Al Sharpton and others are repeating a call made last month for a march on the Civil Rights Division to protest the Bush DoJ’s failure to prosecute hate crimes:

A group of national civil rights leaders came to Washington yesterday to reiterate calls for a massive march next week on the Justice Department to protest what they said was the federal government’s failure to prosecute hate crimes.

Headed by the Rev. Al Sharpton and Martin Luther King III, the son of the legendary civil rights leader, the group said the march will start at noon Nov. 16 and proceed seven times around the department’s headquarters, at Ninth Street and Pennsylvania Avenue NW.

[...]

“It is our feeling that with the increased amount of hate crimes and hate signs — hanging nooses, swastikas — that have gone on around this country unaddressed . . . this Justice Department has been silent, and absent . . . on the cases of civil rights in our times,” Sharpton said.

The DoJ tried to spin its record, saying its prosecuted more civil rights cases than any other in history. Of course, the nature of those cases is different from the original aim of the Civil Rights Division, and they certainly haven’t been on behalf of black civil rights.

Last year, the department charged 22 people with hate crimes. That was down 71% from 76 in 1997.

Meanwhile, the department has charged more people with police misconduct and human trafficking. For example, since 2001, the department has prosecuted 360 people on charges of human trafficking, compared with 89 in the six years before that.

FBI figures show that hate crime reports fell 11% from 1997 to 2005, the most recent year available.

A New York Times article a few months ago pointed out that the entire focus of the Civil Rights Division had shifted to one more suited to the Christian Rights’ agenda, including protecting religious groups that want to descriminate on the basis of religious background or sexual orientation:

The changes are evident in a variety of actions:

¶Intervening in federal court cases on behalf of religion-based groups like the Salvation Army that assert they have the right to discriminate in hiring in favor of people who share their beliefs even though they are running charitable programs with federal money.

¶Supporting groups that want to send home religious literature with schoolchildren; in one case, the government helped win the right of a group in Massachusetts to distribute candy canes as part of a religious message that the red stripes represented the blood of Christ.

¶Vigorously enforcing a law enacted by Congress in 2000 that allows churches and other places of worship to be free of some local zoning restrictions. The division has brought more than two dozen lawsuits on behalf of churches, synagogues and mosques.
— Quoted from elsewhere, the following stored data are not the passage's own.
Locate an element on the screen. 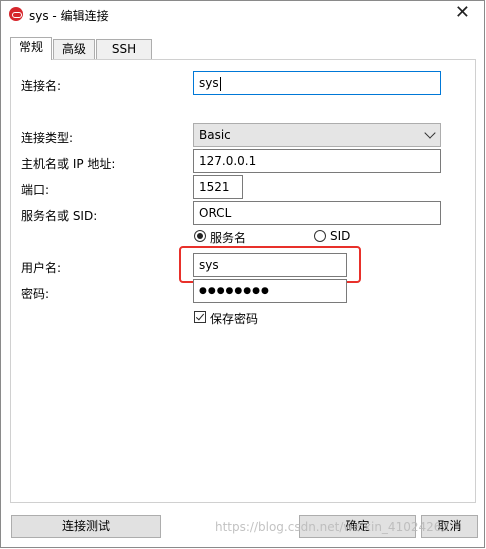 The height and width of the screenshot is (549, 486). connection-name-input: sys is located at coordinates (317, 83).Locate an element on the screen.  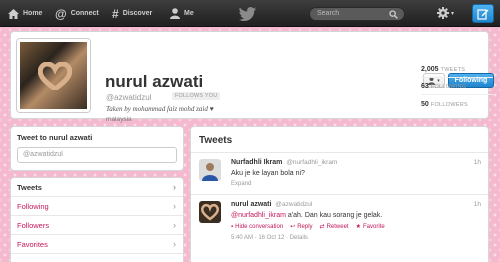
profile-nav-label: Followers is located at coordinates (34, 225). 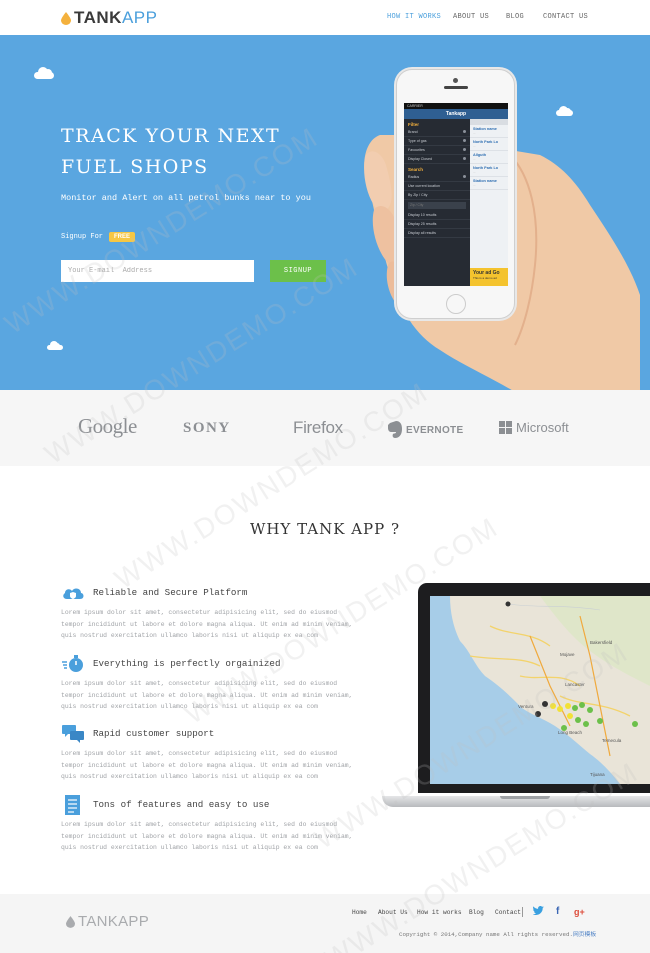 What do you see at coordinates (476, 912) in the screenshot?
I see `footer-link-blog: Blog` at bounding box center [476, 912].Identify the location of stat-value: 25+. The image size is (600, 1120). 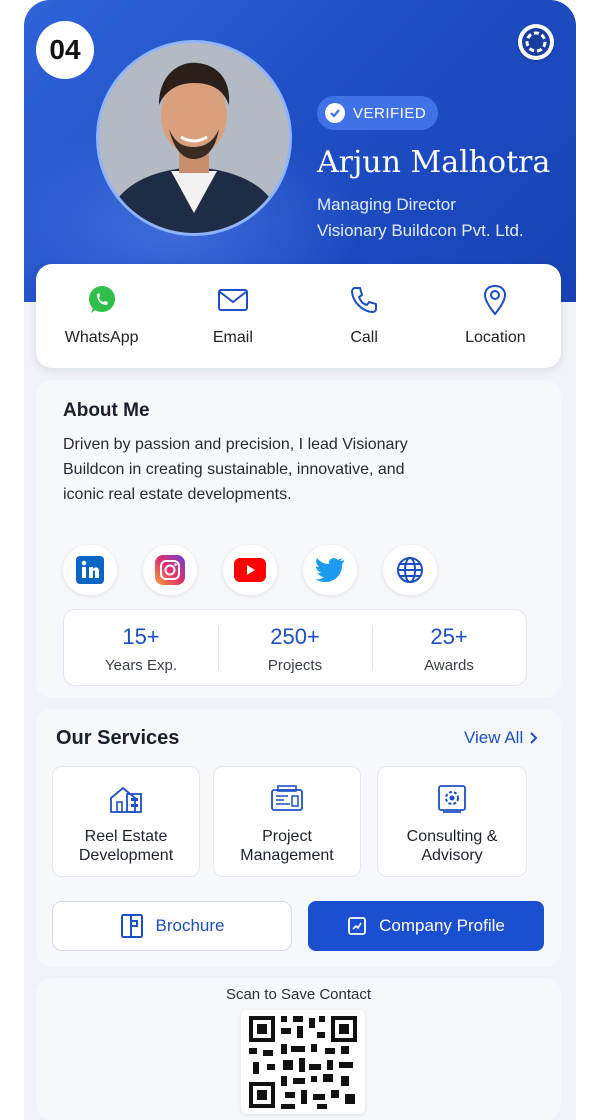
(449, 636).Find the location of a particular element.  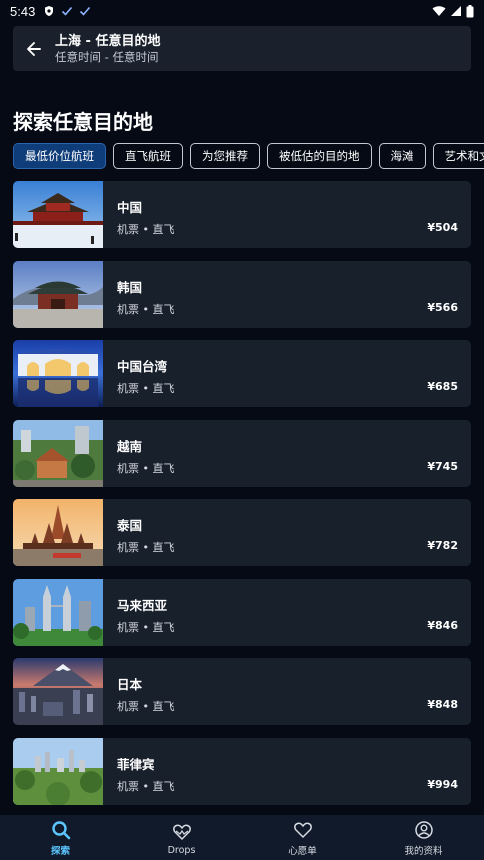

¶Taking on far fewer hate crimes and cases in which local law enforcement officers may have violated someone’s civil rights. The resources for these traditional cases have instead been used to investigate trafficking cases, typically involving foreign women used in the sex trade, a favored issue of the religious right.

¶Sharply reducing the complex lawsuits that challenge voting plans that might dilute the strength of black voters. The department initiated only one such case through the early part of this year, compared with eight in a comparable period in the Clinton administration.

The actual number of civil rights cases prosecuted by the Bush DoJ is misleading. Those cases were mostly filed on behalf of their Right leaning religious interests, not in the interest of protecting the civil rights of ethnic minorities.

Of course, there hasn’t been any lack of challenges to black voting rights, some of which have come from within the Civil Rights Division itself.

Nice try guys. But you’re not fooling anyone.